5 years ago I came here and talked about devastating heartbreak that nearly crushed me. Well, i’m back to report that not only has a lot happened since then, but i survived it.
Last time i came here was about 2 months ago. I ranted and raved about surviving a soul crashing job. Guess what, the universe was like, gurrrl, you don’t need this, and i was swiftly put in the retrenchment list. Wont lie, the money was not terrible.
Within the course of life after heartbreak, I met someone. It was all manner of complicated but he had a cute smiley face and a big heart. Giant hands too. It wasn’t a long running relationship. This time, i had my guard up, Proverbs 4:23 et al. But I was willing to see how this goes within the confines of its complications and my guardrails. It was fantastic the first few months. Everything without pressure to conform to traditional roles of boy/girl, man/woman relationships. Until it wasn’t.

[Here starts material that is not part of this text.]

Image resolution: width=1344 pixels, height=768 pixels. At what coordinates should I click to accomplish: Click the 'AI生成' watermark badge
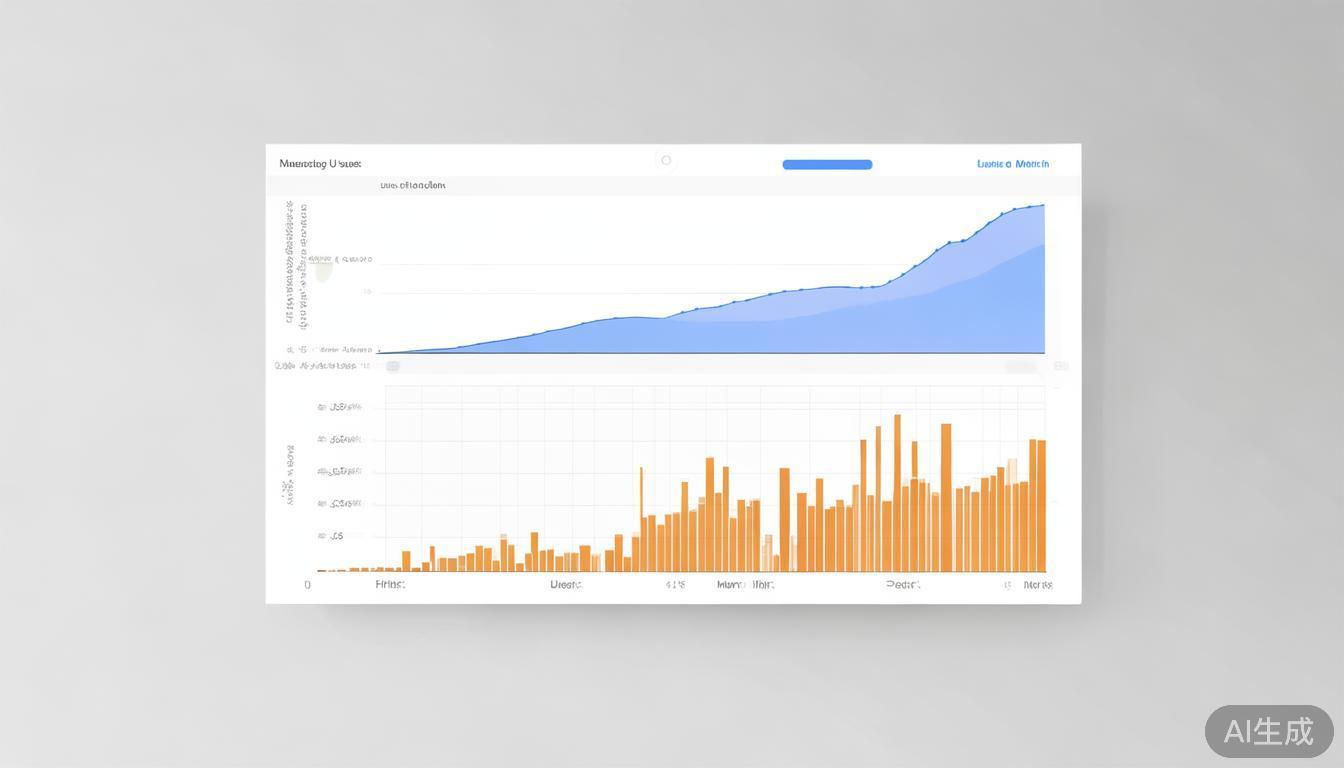1268,731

I can’t even recall at what point the “wasn’t” started. I honestly cannot recall. But i do recall starting to feel unfulfilled, like this is no longer working for me. Then I started to see red flags everywhere. Everything he would do or say, was nuanced. I was so on edge and all the feelings i had long thought i got over came flooding back. I knew, this is it. Now my heart is broken again, only this time, by me.
To the guy who still has my heart. I don’t know if you will read this but:-
I read somewhere that we experience the world through our own lenses. Example, you could love someone, but only you are aware of how much, and in what manner you feel for this person. Same as hurt, same as anger, same as joy. Only you know what you are experiencing. But as the flawed humans we are we think that the people around us have identical experiences. So the feeling of joy and love and hurt and anger, is experienced the same by all of us. But is that accurate?
In addition to that, a flawed thought we have is, we expect other people to have a similar reactions. Example…If a matatu blocks me off, it would piss me off. I would expect that if a matatu blocks you off, it would piss you off. That’s the beauty of the human flaws. We can be too simplistic. And its within this simplistic human state that we experience life with all its…….glory.
All this to say, I’m only human. And so are you. I felt what i felt, I’m coming to understand that you felt what you felt. Also, I’m coming to understand that it may not have been the same thing. And for that, I’m sorry. I should have realized it sooner. But I’m also grateful to you because now, I no longer have that petrified feeling whenever i meet someone new. I have you to thank for that.
If you can find it in your heart, I wouldn’t mind being friends again one day. Platonic :-). I do hope you find your distraction, and i hope she’s everything you need.